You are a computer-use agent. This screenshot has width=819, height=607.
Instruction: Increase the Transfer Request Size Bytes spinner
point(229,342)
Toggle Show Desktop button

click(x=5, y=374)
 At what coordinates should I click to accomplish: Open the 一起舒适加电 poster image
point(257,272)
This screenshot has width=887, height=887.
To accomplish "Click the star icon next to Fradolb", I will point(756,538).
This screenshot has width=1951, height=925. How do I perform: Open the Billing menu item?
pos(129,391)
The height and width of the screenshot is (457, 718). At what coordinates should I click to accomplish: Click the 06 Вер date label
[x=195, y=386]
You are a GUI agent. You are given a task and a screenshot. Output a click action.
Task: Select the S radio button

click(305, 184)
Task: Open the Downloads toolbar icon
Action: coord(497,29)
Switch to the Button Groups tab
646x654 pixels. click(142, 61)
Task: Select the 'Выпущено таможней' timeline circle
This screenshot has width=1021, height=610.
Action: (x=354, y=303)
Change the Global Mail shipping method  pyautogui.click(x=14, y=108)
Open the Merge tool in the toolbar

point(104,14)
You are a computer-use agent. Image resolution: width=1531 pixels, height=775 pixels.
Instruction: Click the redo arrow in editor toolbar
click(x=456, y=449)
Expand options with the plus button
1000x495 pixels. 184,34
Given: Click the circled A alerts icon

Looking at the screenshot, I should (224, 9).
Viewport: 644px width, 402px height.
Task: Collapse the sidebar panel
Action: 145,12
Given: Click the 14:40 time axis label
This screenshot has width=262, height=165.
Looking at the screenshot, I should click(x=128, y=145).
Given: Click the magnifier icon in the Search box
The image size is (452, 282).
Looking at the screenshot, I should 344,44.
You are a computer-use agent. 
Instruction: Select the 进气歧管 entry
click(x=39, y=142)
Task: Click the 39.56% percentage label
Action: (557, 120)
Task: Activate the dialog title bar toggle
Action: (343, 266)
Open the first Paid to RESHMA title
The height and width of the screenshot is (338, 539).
════════════════
About this task |
All lines from the beginning of the listing through the one with "Given: Click the 14:40 time axis label" are to be restated word for word, and only those.

Exercise result |
You are a computer-use agent. This screenshot has width=819, height=607.
Instruction: Increase the Transfer Request Size Bytes spinner
point(229,342)
Toggle Show Desktop button

click(x=5, y=374)
 At what coordinates should I click to accomplish: Open the 一起舒适加电 poster image
point(257,272)
This screenshot has width=887, height=887.
To accomplish "Click the star icon next to Fradolb", I will point(756,538).
This screenshot has width=1951, height=925. How do I perform: Open the Billing menu item?
pos(129,391)
The height and width of the screenshot is (457, 718). At what coordinates should I click to accomplish: Click the 06 Вер date label
[x=195, y=386]
You are a GUI agent. You are given a task and a screenshot. Output a click action.
Task: Select the S radio button

click(305, 184)
Task: Open the Downloads toolbar icon
Action: coord(497,29)
Switch to the Button Groups tab
646x654 pixels. click(142, 61)
Task: Select the 'Выпущено таможней' timeline circle
This screenshot has width=1021, height=610.
Action: (x=354, y=303)
Change the Global Mail shipping method  pyautogui.click(x=14, y=108)
Open the Merge tool in the toolbar

point(104,14)
You are a computer-use agent. Image resolution: width=1531 pixels, height=775 pixels.
Instruction: Click the redo arrow in editor toolbar
click(x=456, y=449)
Expand options with the plus button
1000x495 pixels. 184,34
Given: Click the circled A alerts icon

Looking at the screenshot, I should (224, 9).
Viewport: 644px width, 402px height.
Task: Collapse the sidebar panel
Action: 145,12
Given: Click the 14:40 time axis label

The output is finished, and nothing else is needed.